Examine uses for Azure Data Lake Storage Gen2


Let's examine three use cases for using an Azure Data Lake Store.

Creating a modern data warehouse

Imagine you're a Data Engineering consultant for Contoso. In the past, they've created an on-premises business intelligence solution that used a Microsoft SQL Server Database Engine, SQL Server Integration Services, SQL Server Analysis Services, and SQL Server Reporting Services to provide historical reports. They tried using the Analysis Services Data Mining component to create a predictive analytics solution to predict the buying behavior of customers. While this approach worked well with low volumes of data, it couldn't scale after more than a gigabyte of data was collected. Furthermore, they were never able to deal with the JSON data that a third-party application generated when a customer used the feedback module of the point of sale (POS) application.

Contoso has turned to you for help with creating an architecture that can scale with the data needs that are required to create a predictive model and to handle the JSON data so that it's integrated into the BI solution. You suggest the following architecture:

Screenshot of a modern data warehouse architecture.

The architecture uses Azure Data Lake Storage at the center of the solution for a modern data warehouse. Integration Services is replaced by Azure Data Factory to ingest data into the Data Lake from a business application.

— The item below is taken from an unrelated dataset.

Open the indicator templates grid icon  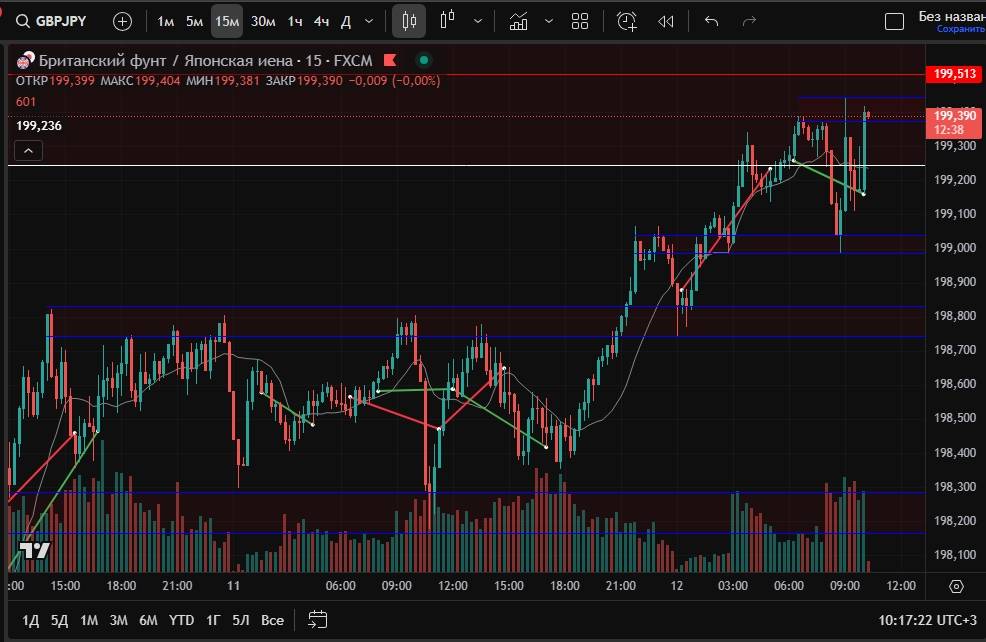[580, 21]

This is the source for the predictive model that is built into Azure Databricks. PolyBase is used to transfer the historical data into a big data relational format that is held in Azure Synapse Analytics, which also stores the results of the trained model from Databricks. Azure Analysis Services provides the caching capability for SQL Data Warehouse to service many users and to present the data through Power BI reports.

Advanced analytics for big data

In this second use case, Azure Data Lake Storage plays an important role in providing a large-scale data store. Your skills are needed by AdventureWorks, which is a global seller of bicycles and cycling components through a chain of resellers and on the internet. As their customers browse the product catalog on their websites and add items to their baskets, a recommendation engine that is built into Azure Databricks recommends other products. They need to make sure that the results of their recommendation engine can scale globally. The recommendations are based on the web log files that are stored on the web servers and transferred to the Azure Databricks model hourly. The response time for the recommendation should be less than 1 ms. You propose the following architecture:

Screenshot of an Advanced Analytics with big data architecture.

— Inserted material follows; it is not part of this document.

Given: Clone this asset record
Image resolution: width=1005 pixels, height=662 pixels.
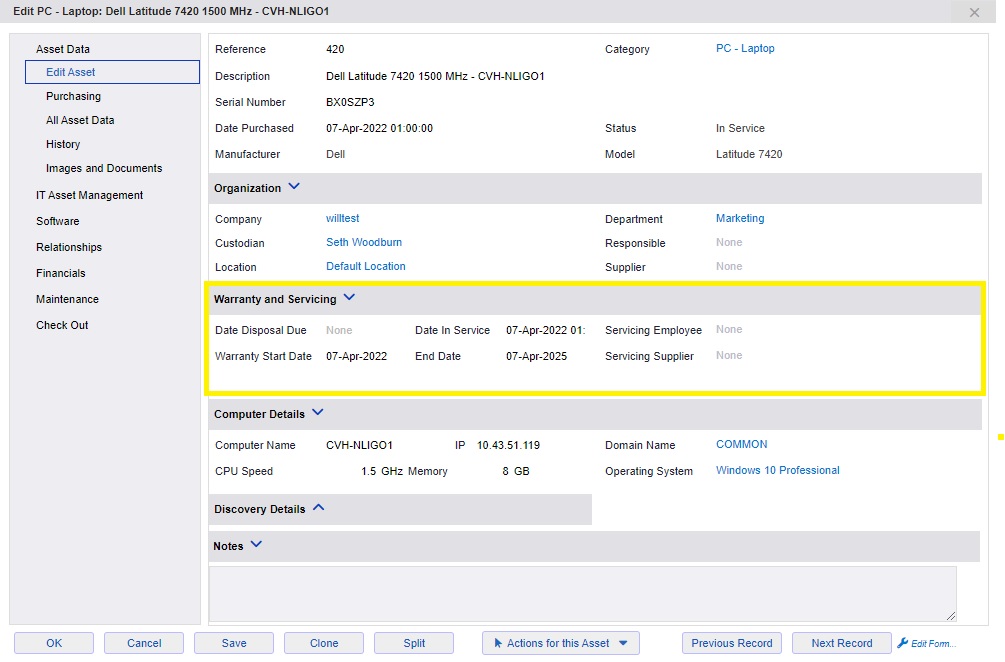Looking at the screenshot, I should 323,643.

In this solution, Azure Data Factory transfers terabytes of web logs from a web server to the Azure Data Lake on an hourly basis. This data is provided as features to the predictive model in Azure Databricks, which is then trained and scored. The results are distributed globally by using Azure Cosmos DB, which the real-time app (the AdventureWorks website) will use to provide recommendations to customers as they add products to their online baskets.

To complete this architecture, PolyBase is used against the Data Lake to transfer descriptive data to the SQL Data Warehouse for reporting purposes. Azure Analysis Services provides the caching capability for SQL Data Warehouse to service many users and to display the data through Power BI reports.

Real-time analytical solutions

To perform real-time analytical solutions, the ingestion phase of the architecture is changed for processing big data solutions. In this architecture, note the introduction of Apache Kafka for Azure HDInsight to ingest streaming data from an Internet of Things (IoT) device, although this could be replaced with Azure IoT Hub and Azure Stream Analytics. The key point is that the data is persisted in Data Lake Storage Gen2 to service other parts of the solution.

In this use case, you are a Data Engineer for Trey Research, an organization that is working with a transport company to monitor the fleet of Heavy Goods Vehicles (HGV) that drive around Europe. Each HGV is equipped with sensor hardware that will continuously report metric data on the temperature, the speed, and the oil and brake solution levels of an HGV. When the engine is turned off, the sensor also outputs a file with summary information about a trip, including the mileage and elevation of a trip. A trip is a period in which the HGV engine is turned on and off.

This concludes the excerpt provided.